[Saved data entries]
---------------
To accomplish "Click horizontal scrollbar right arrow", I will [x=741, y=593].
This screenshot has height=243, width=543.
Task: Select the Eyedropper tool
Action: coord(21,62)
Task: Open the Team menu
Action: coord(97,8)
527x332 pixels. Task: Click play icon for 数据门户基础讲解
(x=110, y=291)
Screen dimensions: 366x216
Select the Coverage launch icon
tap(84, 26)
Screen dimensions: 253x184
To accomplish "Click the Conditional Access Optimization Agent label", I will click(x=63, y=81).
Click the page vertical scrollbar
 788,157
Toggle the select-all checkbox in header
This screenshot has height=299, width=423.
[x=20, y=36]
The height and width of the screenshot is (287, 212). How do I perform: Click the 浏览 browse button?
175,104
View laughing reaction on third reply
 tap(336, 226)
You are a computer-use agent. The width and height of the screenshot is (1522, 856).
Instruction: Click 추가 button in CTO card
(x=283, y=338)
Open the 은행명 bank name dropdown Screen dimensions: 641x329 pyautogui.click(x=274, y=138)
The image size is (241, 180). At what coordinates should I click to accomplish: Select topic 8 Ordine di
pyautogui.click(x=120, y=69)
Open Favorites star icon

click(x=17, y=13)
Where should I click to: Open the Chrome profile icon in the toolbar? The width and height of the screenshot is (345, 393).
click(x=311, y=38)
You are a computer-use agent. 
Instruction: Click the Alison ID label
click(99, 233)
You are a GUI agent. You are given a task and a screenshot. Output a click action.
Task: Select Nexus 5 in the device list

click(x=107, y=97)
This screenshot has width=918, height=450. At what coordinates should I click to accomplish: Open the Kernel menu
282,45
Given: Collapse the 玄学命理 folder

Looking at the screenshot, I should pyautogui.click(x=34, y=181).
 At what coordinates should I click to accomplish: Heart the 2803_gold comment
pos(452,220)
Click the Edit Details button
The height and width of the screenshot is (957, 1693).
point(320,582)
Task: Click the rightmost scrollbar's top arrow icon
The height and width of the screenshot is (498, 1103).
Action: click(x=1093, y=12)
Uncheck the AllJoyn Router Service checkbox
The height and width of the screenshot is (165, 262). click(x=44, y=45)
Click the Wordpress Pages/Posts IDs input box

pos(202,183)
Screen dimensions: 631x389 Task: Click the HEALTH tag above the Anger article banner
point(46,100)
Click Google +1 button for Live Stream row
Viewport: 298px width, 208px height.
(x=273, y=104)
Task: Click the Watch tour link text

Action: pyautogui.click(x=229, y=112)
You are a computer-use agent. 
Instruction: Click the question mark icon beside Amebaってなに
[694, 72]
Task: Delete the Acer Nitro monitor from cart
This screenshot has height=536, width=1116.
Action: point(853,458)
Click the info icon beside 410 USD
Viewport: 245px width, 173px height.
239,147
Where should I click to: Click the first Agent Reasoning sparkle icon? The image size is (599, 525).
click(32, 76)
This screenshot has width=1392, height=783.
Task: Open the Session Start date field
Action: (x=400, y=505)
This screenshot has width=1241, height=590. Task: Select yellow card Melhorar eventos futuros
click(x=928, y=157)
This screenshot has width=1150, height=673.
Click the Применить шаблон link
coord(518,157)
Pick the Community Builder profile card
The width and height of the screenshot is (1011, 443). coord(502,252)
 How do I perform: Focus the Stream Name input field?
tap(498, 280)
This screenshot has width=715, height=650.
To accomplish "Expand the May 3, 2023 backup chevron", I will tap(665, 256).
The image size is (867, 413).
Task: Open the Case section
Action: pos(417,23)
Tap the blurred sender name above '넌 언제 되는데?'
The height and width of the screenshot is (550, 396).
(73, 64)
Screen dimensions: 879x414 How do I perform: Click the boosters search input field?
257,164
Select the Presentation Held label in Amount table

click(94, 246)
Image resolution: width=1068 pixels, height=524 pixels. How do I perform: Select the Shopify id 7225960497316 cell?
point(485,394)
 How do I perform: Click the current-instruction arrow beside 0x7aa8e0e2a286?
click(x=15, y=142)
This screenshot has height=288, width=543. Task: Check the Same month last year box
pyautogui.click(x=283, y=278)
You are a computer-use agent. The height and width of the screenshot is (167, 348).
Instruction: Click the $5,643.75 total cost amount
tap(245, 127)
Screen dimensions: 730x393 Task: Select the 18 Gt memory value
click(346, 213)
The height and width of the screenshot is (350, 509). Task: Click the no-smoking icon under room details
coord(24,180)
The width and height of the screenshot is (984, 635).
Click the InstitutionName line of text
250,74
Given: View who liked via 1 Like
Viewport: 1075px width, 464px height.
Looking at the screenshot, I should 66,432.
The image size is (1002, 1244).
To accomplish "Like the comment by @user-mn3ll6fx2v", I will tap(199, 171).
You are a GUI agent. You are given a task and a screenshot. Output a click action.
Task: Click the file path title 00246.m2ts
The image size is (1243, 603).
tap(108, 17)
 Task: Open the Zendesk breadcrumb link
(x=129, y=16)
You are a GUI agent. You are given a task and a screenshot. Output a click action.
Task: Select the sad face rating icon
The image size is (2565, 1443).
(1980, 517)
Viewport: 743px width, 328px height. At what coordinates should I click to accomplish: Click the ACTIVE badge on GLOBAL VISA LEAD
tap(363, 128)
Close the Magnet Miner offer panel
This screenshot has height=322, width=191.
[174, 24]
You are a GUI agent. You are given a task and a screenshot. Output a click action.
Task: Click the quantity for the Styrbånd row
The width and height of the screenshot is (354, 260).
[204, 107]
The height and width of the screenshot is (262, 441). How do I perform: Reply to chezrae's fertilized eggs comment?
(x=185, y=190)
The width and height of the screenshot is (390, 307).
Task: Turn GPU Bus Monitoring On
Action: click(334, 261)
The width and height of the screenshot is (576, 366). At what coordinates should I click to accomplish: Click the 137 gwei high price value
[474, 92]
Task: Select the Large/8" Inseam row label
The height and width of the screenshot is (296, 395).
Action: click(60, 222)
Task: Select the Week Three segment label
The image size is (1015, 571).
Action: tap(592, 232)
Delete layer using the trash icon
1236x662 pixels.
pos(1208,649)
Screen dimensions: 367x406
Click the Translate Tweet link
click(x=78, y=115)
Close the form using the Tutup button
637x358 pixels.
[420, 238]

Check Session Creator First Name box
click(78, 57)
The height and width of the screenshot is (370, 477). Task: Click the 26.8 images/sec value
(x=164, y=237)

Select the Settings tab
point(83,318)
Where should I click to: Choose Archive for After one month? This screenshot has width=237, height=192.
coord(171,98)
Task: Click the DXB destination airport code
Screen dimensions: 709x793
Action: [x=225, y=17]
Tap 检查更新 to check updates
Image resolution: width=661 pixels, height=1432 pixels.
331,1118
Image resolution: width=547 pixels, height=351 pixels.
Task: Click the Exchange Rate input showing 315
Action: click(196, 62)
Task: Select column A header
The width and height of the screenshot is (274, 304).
---------------
- [Exercise goal] In the records, locate each line holding the string "Delete" and copy it.

- [Answer]
Task: Delete the Acer Nitro monitor from cart
Delete layer using the trash icon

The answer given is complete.